TRAMA
Dopo la separazione dal marito, Léna cerca di affrontare al meglio la vita con i suoi due bambini.
RECENSIONI
Ancora la famiglia domina un film di Honoré, con una giovane madre all'epicentro del suo marasma e una costellazione di parenti-satellite che le gravita attorno e che innesca il gioco dei confronti e degli scontri, personali, generazionali, puramente e semplicemente umorali. E l'autore non ha alcuna remora, lui che la Nouvelle Vague sa bene cos'è, a far percorrere al racconto strade anticonvenzionali, ricorrendo a un narratore evidente (il vecchio padre che sfonda la quarta parete, nella prima delle due divagazioni dall'impianto naturalistico del lavoro), descrivendo, attraverso veloci siparietti, la sostanza dei rapporti tra i vari membri della famiglia, i loro caratteri, le loro idiosincrasie, le loro alleanze o conflitti. Léna è un'eterna adolescente e una madre irrisolta che ha paura di imporsi sui figli che ama molto e a cui dice sempre sì, con un fratello che la sfotte, una sorella che la schiaccia, una madre che la colpevolizza, un padre che la giudica, familiari che vorrebbero il suo bene senza interrogarla mai su ciò che lei effettivamente desidererebbe per sé. Mentre gli anziani genitori vivono il loro rapporto in maniera ancora dialettica e sessuale - una tendendo a dare ordine alle cose, l'altro sconvolgendo gli assetti consolidati - le coppie formate dai loro figli sono in grave crisi o forse no. Insomma, il panorama di questa famiglia è in continuo mutamento, non conosce una fisionomia stabile, teatro demenziale in cui i ruoli sono interscambiabili e quasi sempre nevrotici, comunque liberatoriamente ricoperti un po' da tutti, con un certo divertimento compiaciuto, ché la vita placida è anche noiosa.

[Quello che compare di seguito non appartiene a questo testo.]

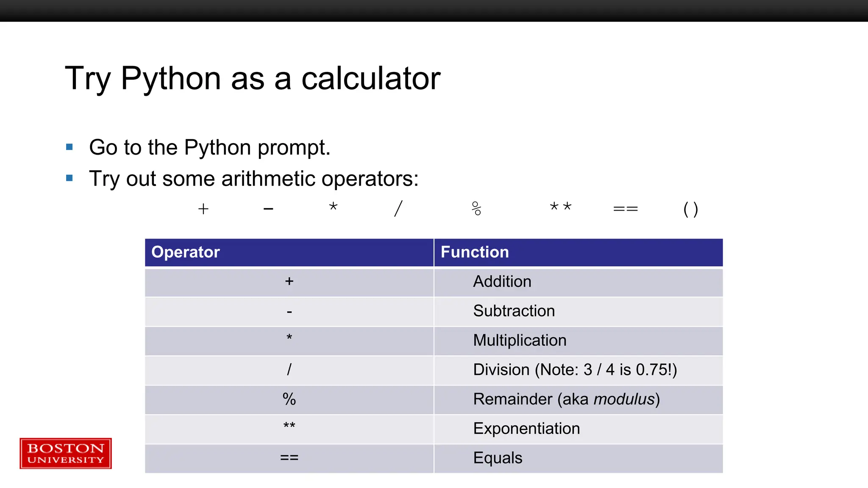868x488 pixels.
Task: Click the % operator cell in the table
Action: tap(289, 399)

Grande prova di scrittura, il film - composto di due blocchi principali (la campagna, la città) -, nel continuo rimare interno, rivela, decisivo quanto dimesso, il ruolo della natura - la foresta, gli animali, il fiume -, entità onnipotente che sottintende leggi fatali.
Come spesso avviene nel suo cinema un improvviso detour conduce il film sul terreno prediletto dall'autore della profanazione dei toni, del disinvolto scompaginare strutture narrative e aspettative spettatoriali: la favola bretone che il figlio narra a Léna si trasforma infatti in una parentesi narrativa in costume che, metaforizzandone il malessere, mitizza il personaggio principale, condensandone (forse) il percorso di vita e il destino.
Nel generale plauso a tutti gli attori, un riconoscimento particolare all'interpretazione convinta di Chiara Mastroianni che rende al meglio un personaggio problematico tratteggiato con straordinaria finezza.